Test runbook accuracy by walking through it with a peer before publishing
Maintaining Existing Runbooks
Review runbooks quarterly for accuracy and relevance; update if processes or tool names have changed
Flag outdated runbooks during team syncs (e.g., "This runbook references an old dashboard URL")
Incorporate feedback from L3 when they fix complex issues: simplify complex fixes into runbook steps for future L2 use
Updating the Operational Guide
Maintain a single, authoritative Operational Guide covering:
Platform architecture overview (high-level, non-code)
Alert guide: what each alert means, typical causes, and first-response steps
Runbook index: list of all runbooks with quick-reference links
Troubleshooting decision tree: common symptoms which runbook to follow
Escalation criteria and process
On-call procedures and communication protocols
Known issues and workarounds
Update the guide when new features deploy, alerts change, or new runbooks are created
Conduct semi-annual reviews of the guide to ensure accuracy and completeness
Knowledge Base Management
Maintain a searchable knowledge base (wiki, Notion, Confluence, or similar) with:
Common user issues and L2-resolvable solutions
Frequently asked questions with step-by-step answers
Post-incident summaries (non-sensitive) to share learnings
Troubleshooting checklists organized by symptom
Encourage L2 team members to contribute findings and suggest improvements
Archive or deprecate outdated entries quarterly
Success Metrics
Incident response: Mean Time to Acknowledgment (MTTA) and Mean Time to Escalation (MTTE) for triage decisions
Runbook effectiveness: % of L2 team able to resolve tickets using runbooks without escalation; reduction in "unknown" escalations
Documentation quality: User and L3 feedback on runbook clarity and accuracy; reduced escalations due to missed troubleshooting steps
Operational guide updates: Guide reviewed and refreshed quarterly; 0 outdated procedures in active rotation
On-call reliability: response times, ticket accuracy, and team feedback on L2 availability and professionalism
Knowledge base engagement: number of contributions per quarter, search usage, and user satisfaction with knowledge base accuracy
1. Dashboard Reading: Given a dashboard screenshot, identify what metrics matter most and what they tell you about platform health.
2. Escalation Quality: Describe an escalation you wrote to L3. What context did you include?
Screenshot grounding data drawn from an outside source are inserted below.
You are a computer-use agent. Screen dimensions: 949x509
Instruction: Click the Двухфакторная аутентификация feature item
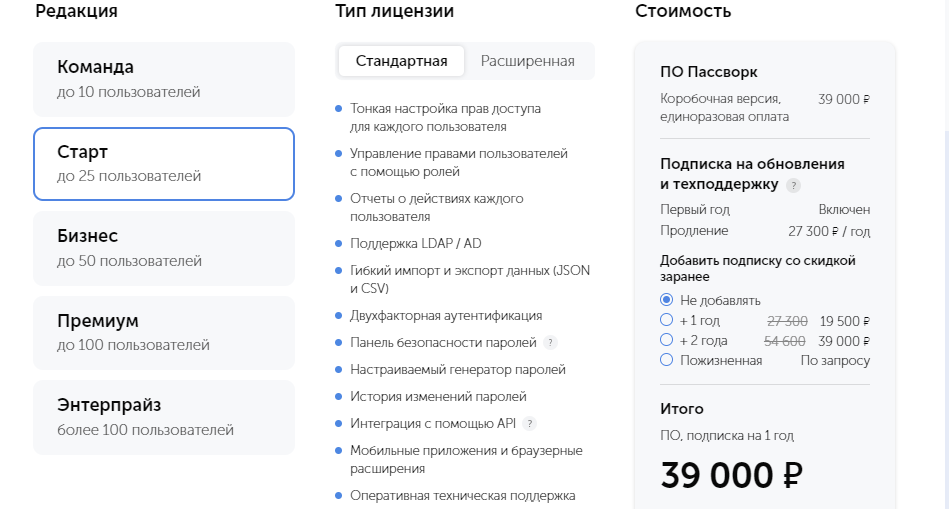(446, 316)
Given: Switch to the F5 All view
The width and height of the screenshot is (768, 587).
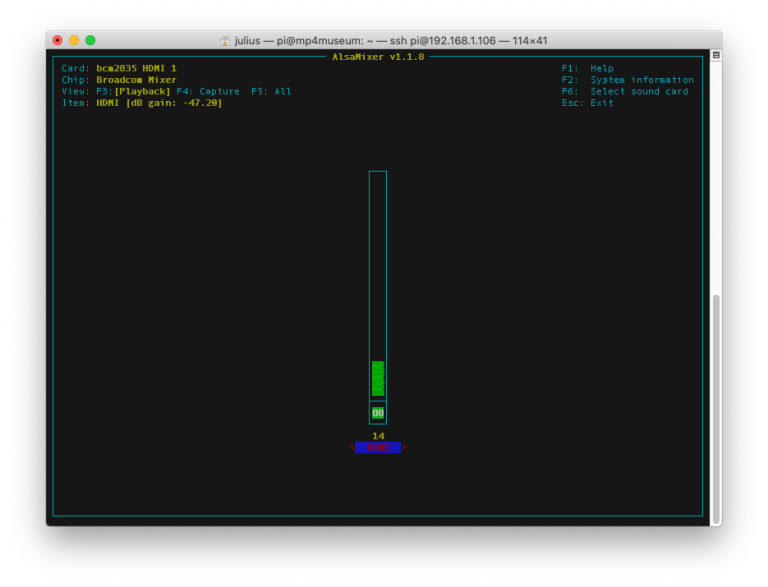Looking at the screenshot, I should (x=271, y=91).
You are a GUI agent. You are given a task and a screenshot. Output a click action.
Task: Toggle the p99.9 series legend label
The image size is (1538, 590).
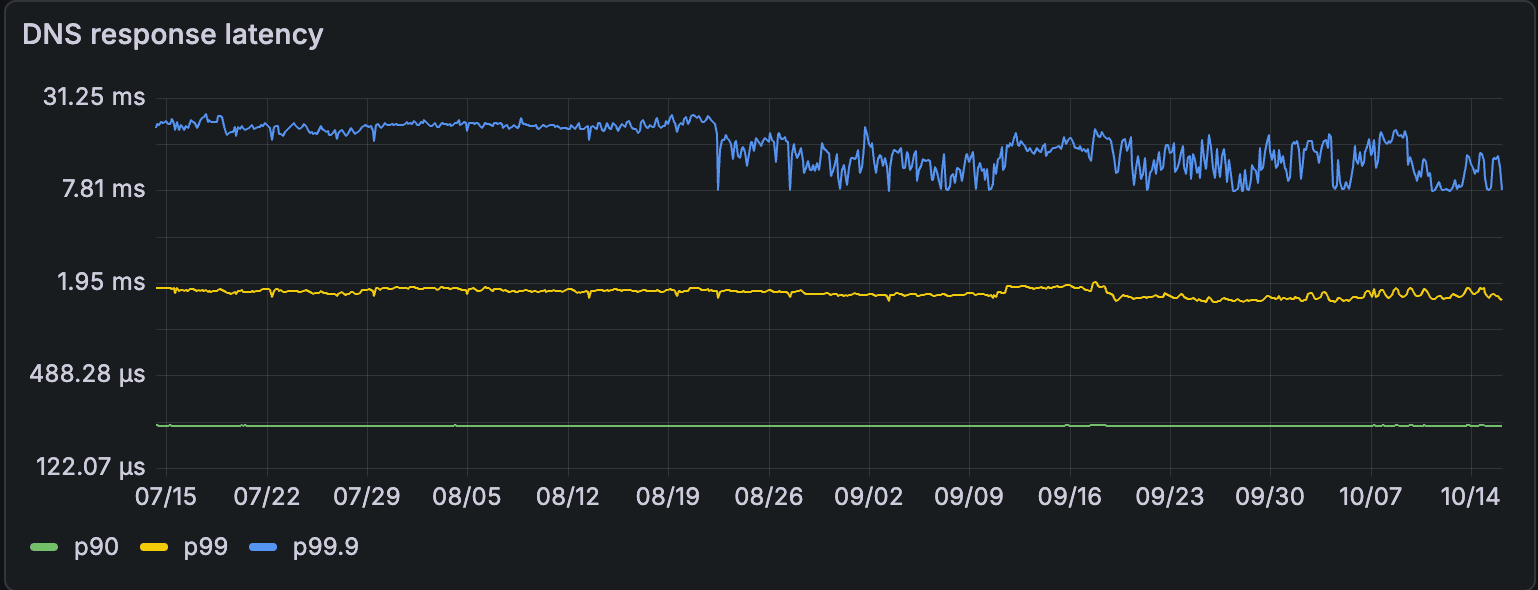click(325, 547)
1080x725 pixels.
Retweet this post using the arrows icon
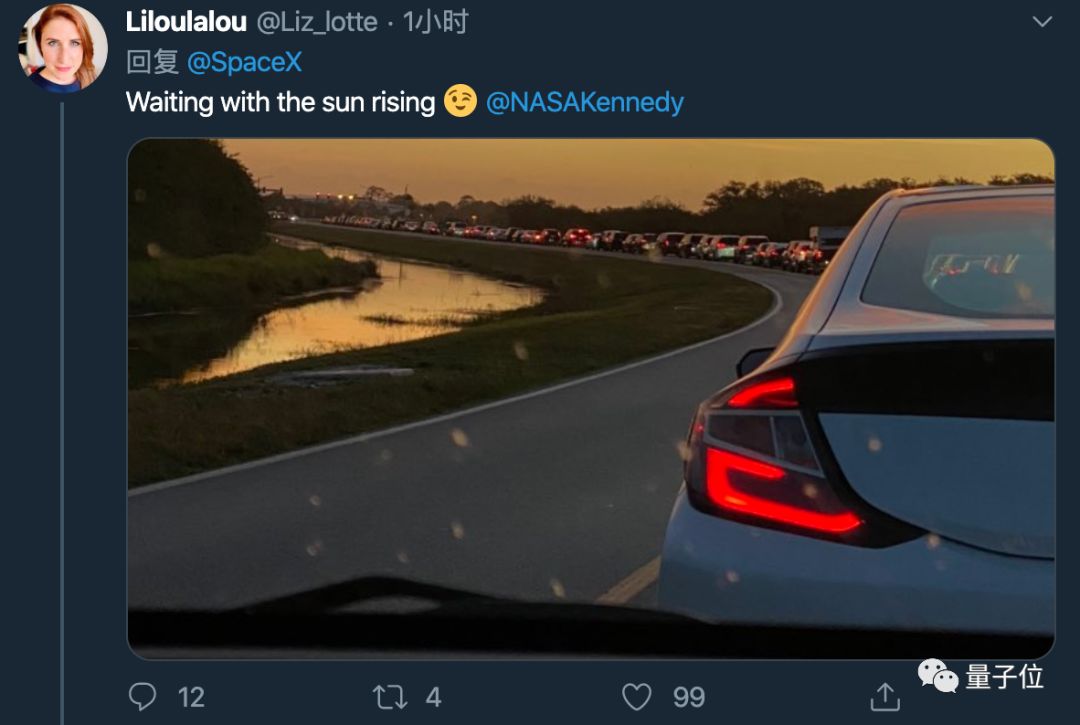[390, 696]
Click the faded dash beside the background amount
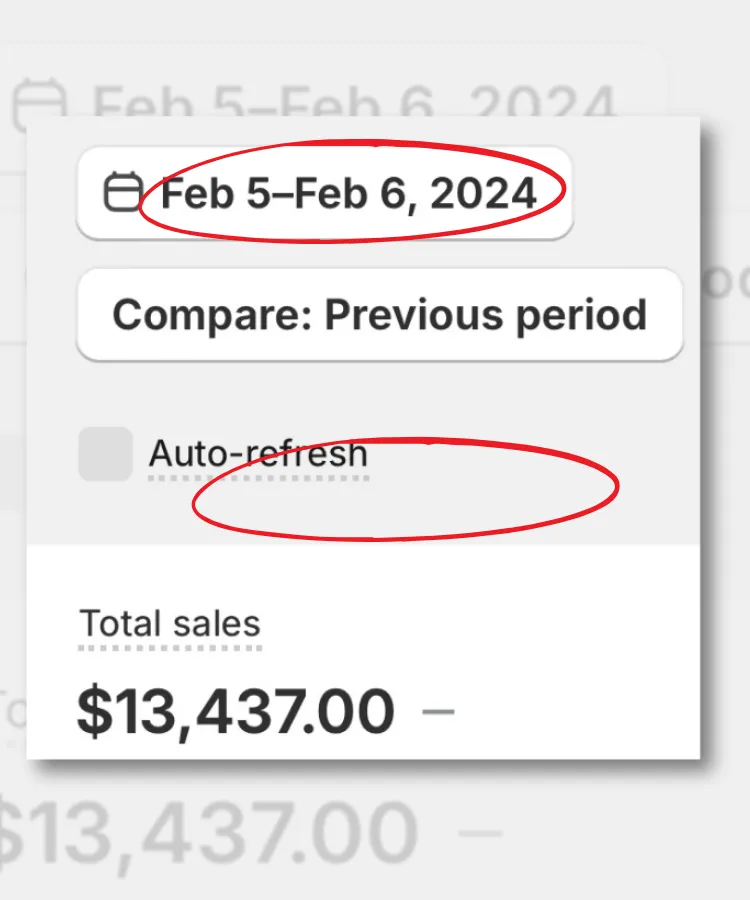The height and width of the screenshot is (900, 750). pos(485,832)
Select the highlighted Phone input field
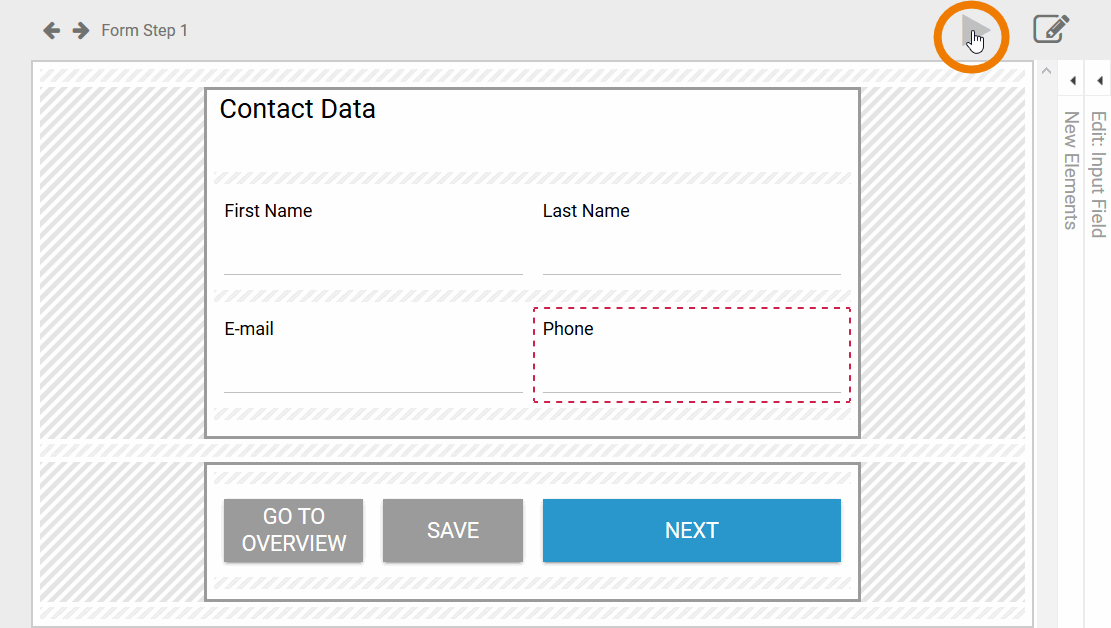1111x628 pixels. [691, 375]
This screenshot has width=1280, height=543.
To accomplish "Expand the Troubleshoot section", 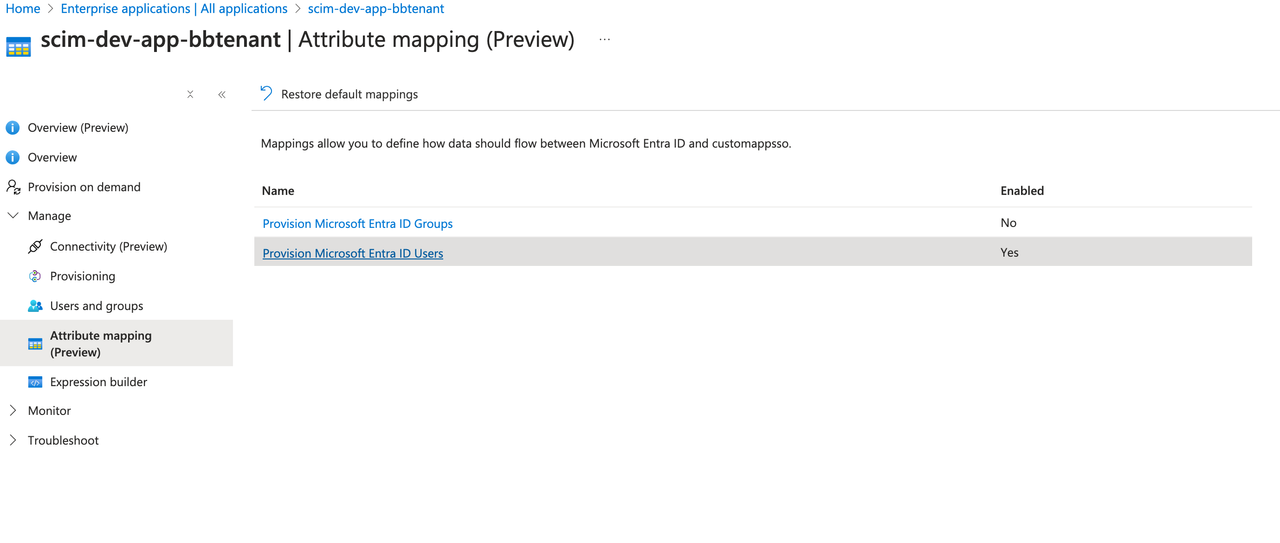I will (x=13, y=441).
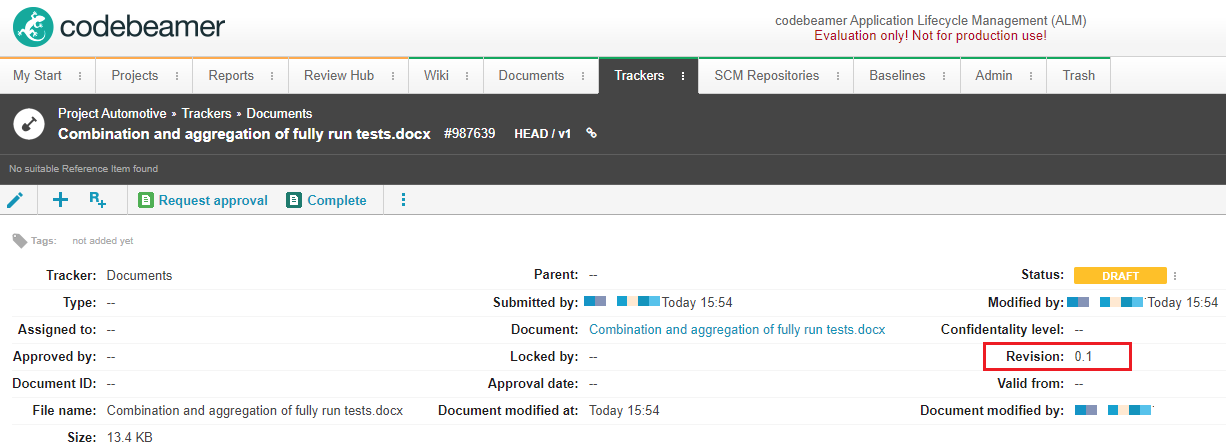The width and height of the screenshot is (1226, 445).
Task: Expand the Projects tab dropdown menu
Action: tap(177, 76)
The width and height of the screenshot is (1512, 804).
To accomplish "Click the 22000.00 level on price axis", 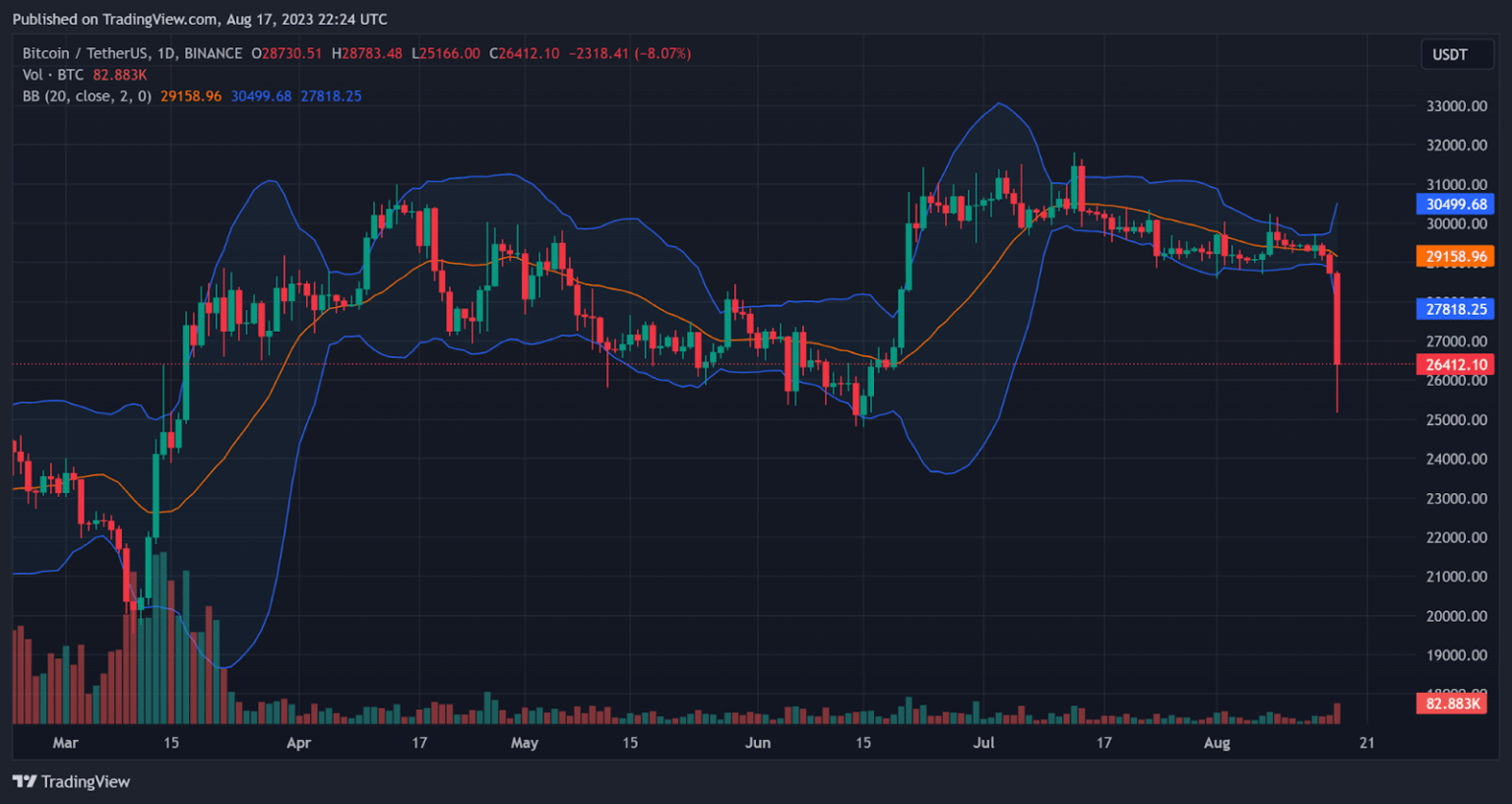I will tap(1456, 537).
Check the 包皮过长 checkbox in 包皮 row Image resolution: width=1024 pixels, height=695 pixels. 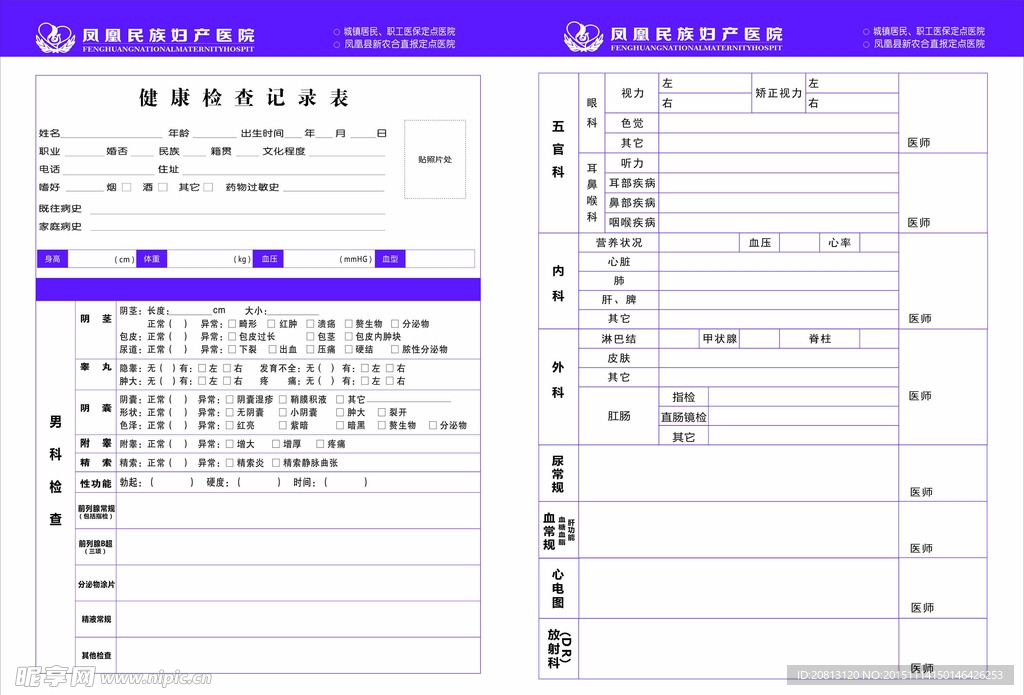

What would you improve?
3. LLM Failure Mode: An agent is timing out. Walk through your initial troubleshooting using logs and dashboards.
4. On-Call Shift: Describe your ideal on-call shift. What tools do you use? How do you stay alert and responsive?
5. Knowledge Sharing: How would you mentor a new L2 engineer on your team?
Benefits:
At Calfus, we value our employees and offer a strong benefits package. This includes medical, group, and parental insurance, coupled with gratuity and provident fund options. Further, we support employee wellness and provide birthday leave as a valued benefit.
Calfus Inc. is an Equal Opportunity Employer.
We believe diversity drives innovation. We’re committed to creating an inclusive workplace where everyone—regardless of background, identity, or experience—has the opportunity to thrive. We welcome all applicants!